*** Material supplied

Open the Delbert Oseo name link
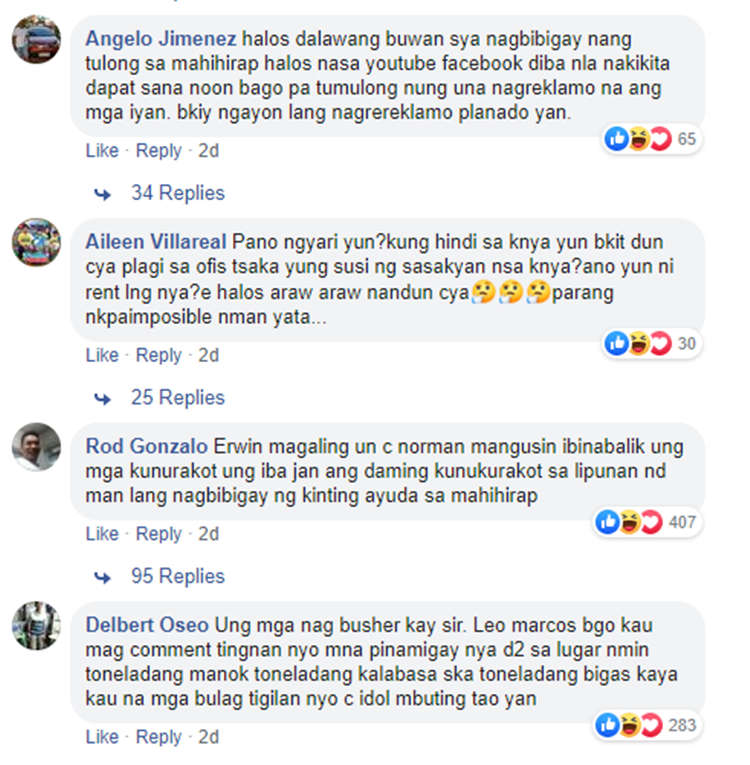click(x=147, y=625)
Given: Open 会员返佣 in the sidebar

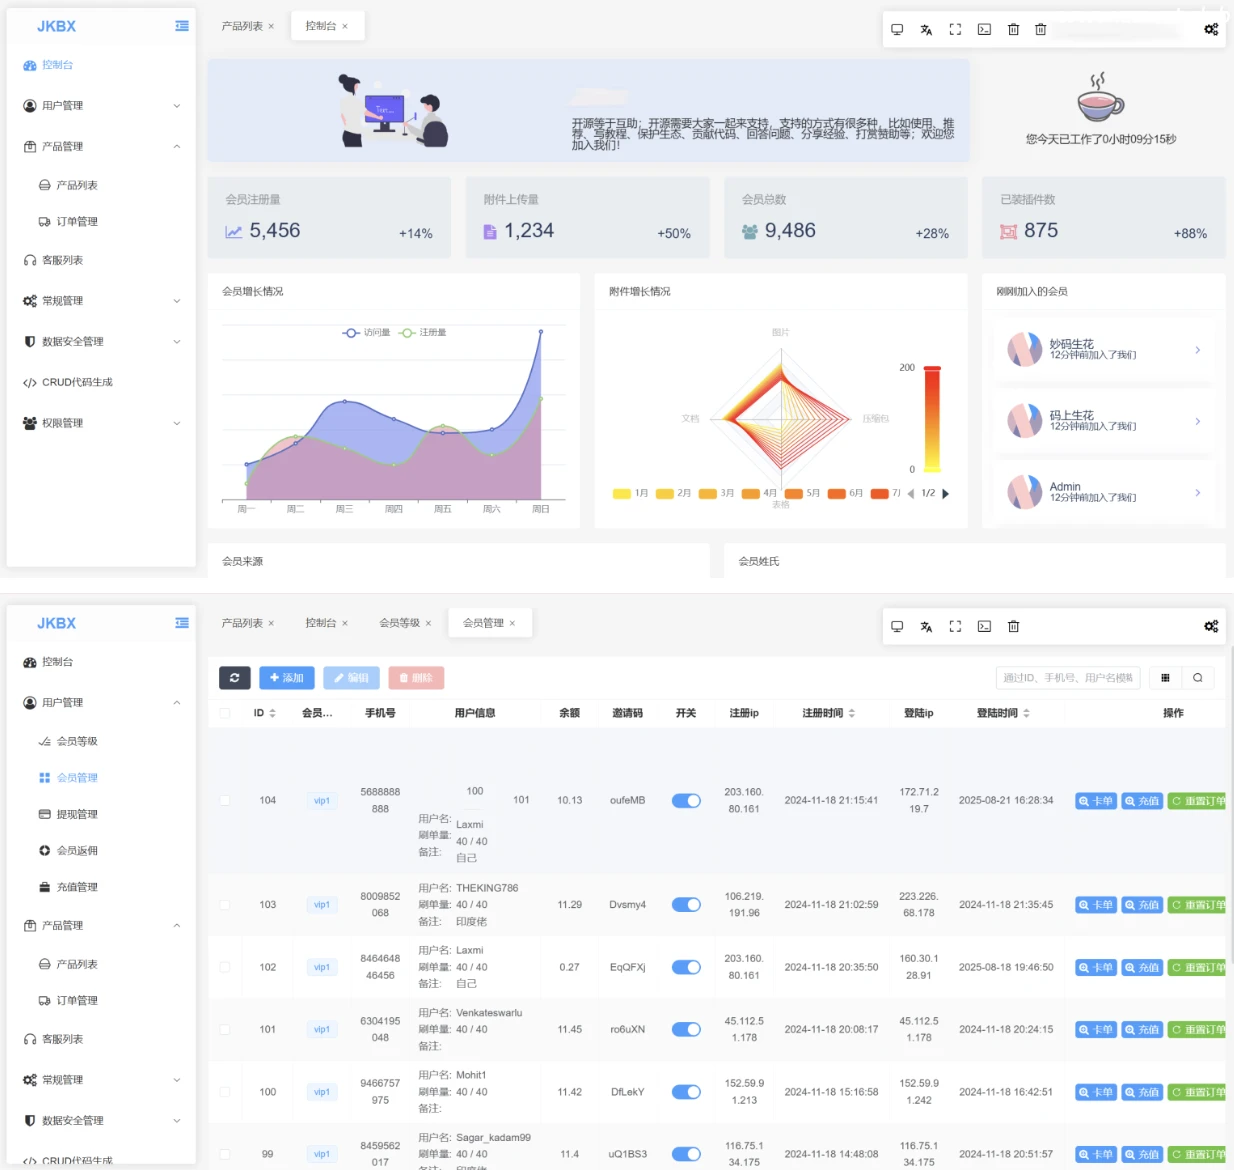Looking at the screenshot, I should 77,851.
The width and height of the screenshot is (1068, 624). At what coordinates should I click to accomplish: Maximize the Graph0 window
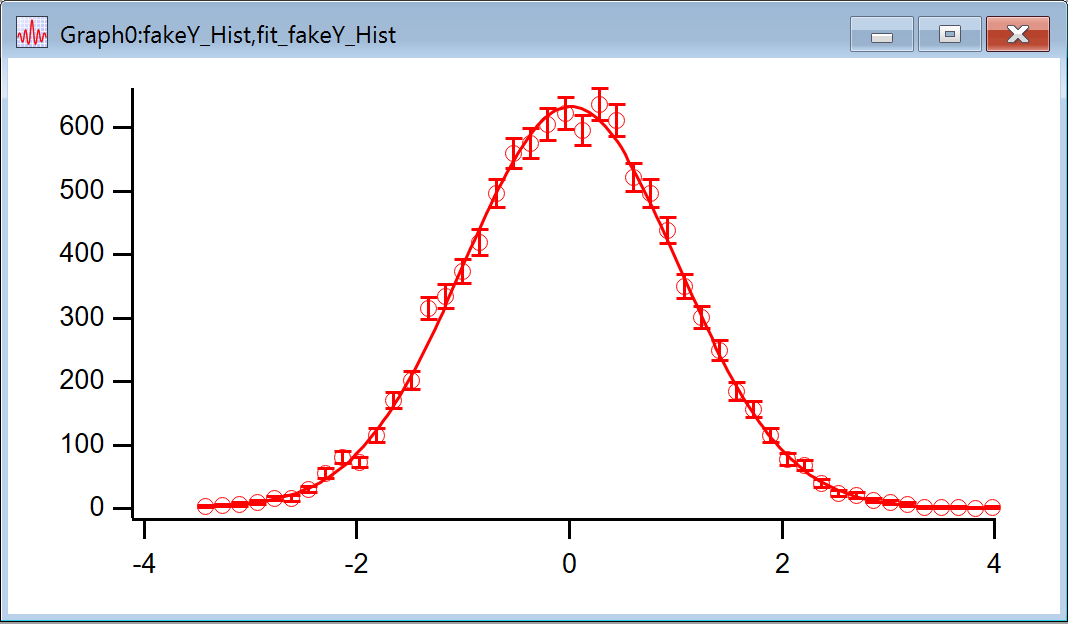949,35
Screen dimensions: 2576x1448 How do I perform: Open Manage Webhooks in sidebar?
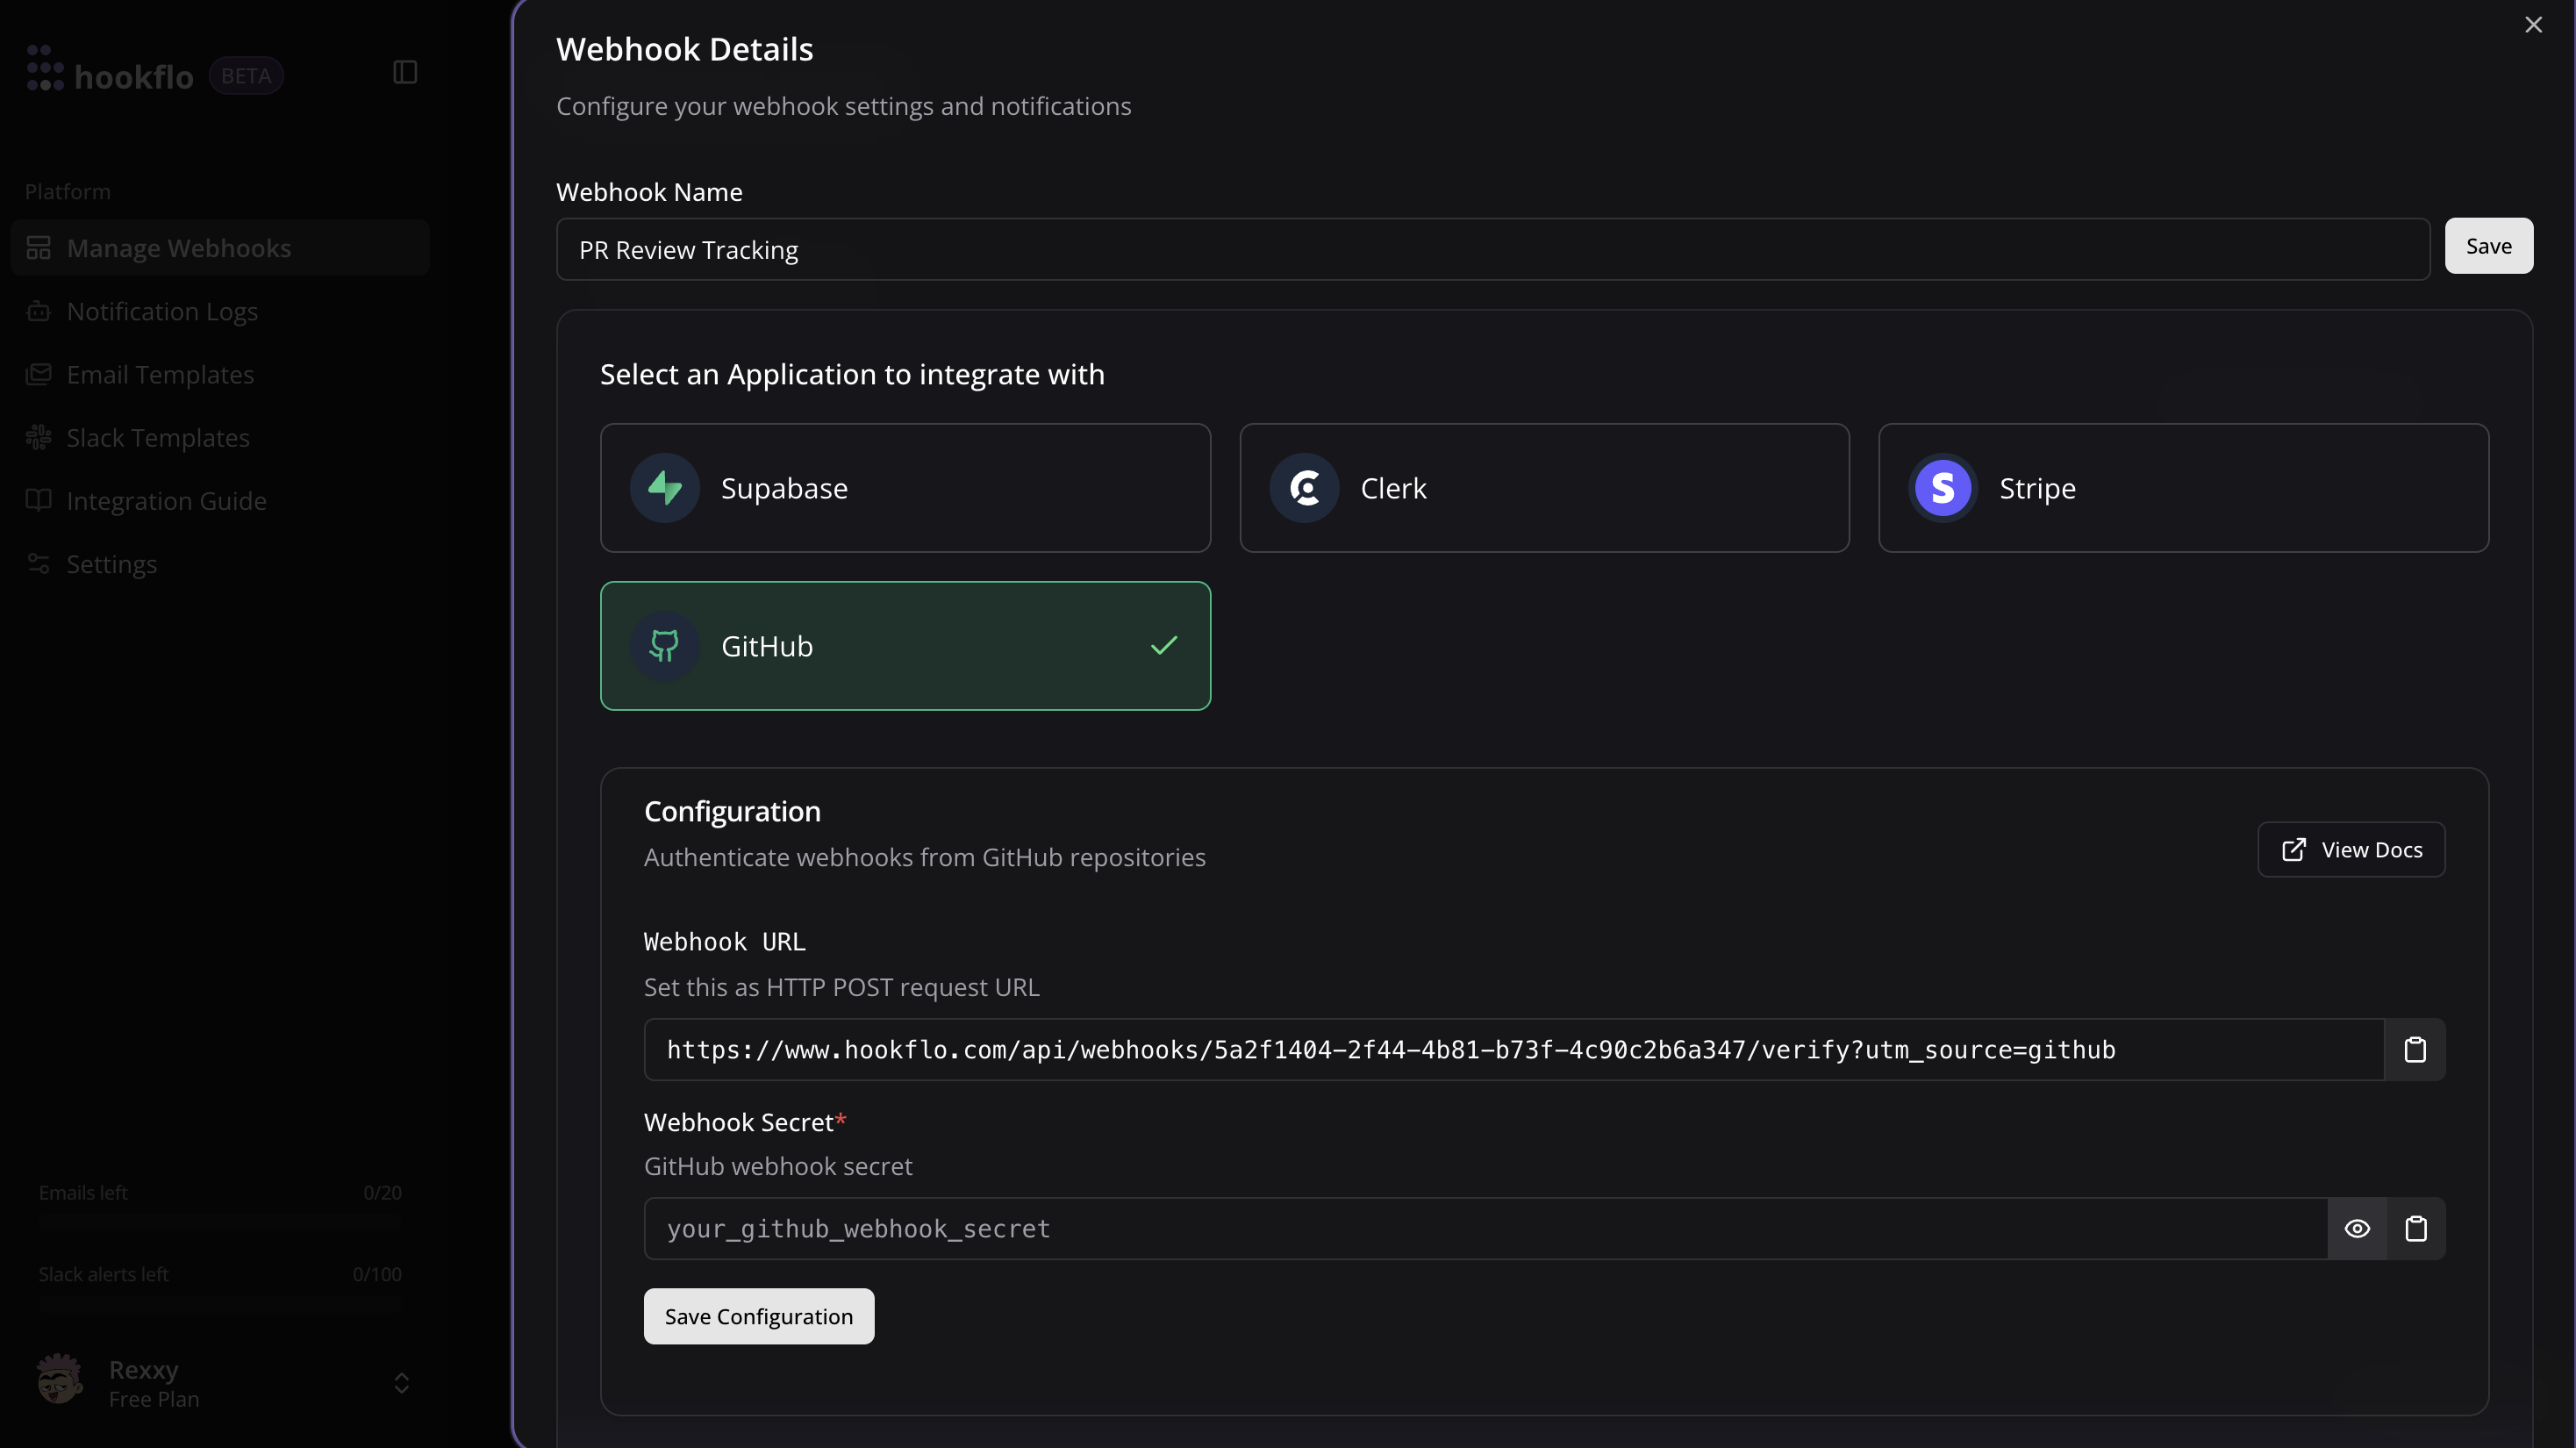(x=179, y=248)
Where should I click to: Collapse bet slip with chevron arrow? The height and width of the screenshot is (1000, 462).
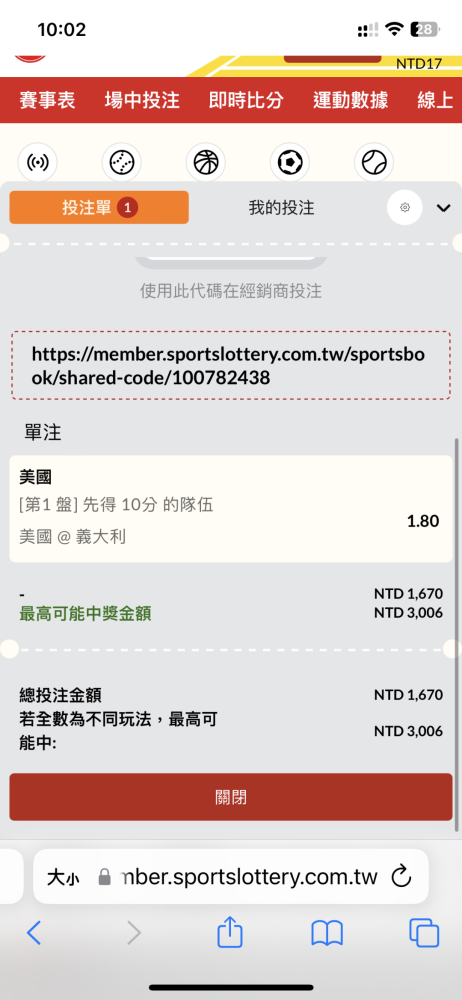click(443, 208)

******

Stated problem -
Rewrite all the records above, swapping every "sidebar" for "side panel" and keeping everything else unchanged. Leave out the pictures.

The answer -
Open the Delbert Oseo name link
click(x=147, y=625)
Given: Open 会员返佣 in the side panel

Looking at the screenshot, I should 77,851.
The width and height of the screenshot is (1068, 624). At what coordinates should I click to accomplish: Maximize the Graph0 window
949,35
Screen dimensions: 2576x1448 How do I perform: Open Manage Webhooks in side panel?
(x=179, y=248)
Where should I click to: Collapse bet slip with chevron arrow? The height and width of the screenshot is (1000, 462).
click(443, 208)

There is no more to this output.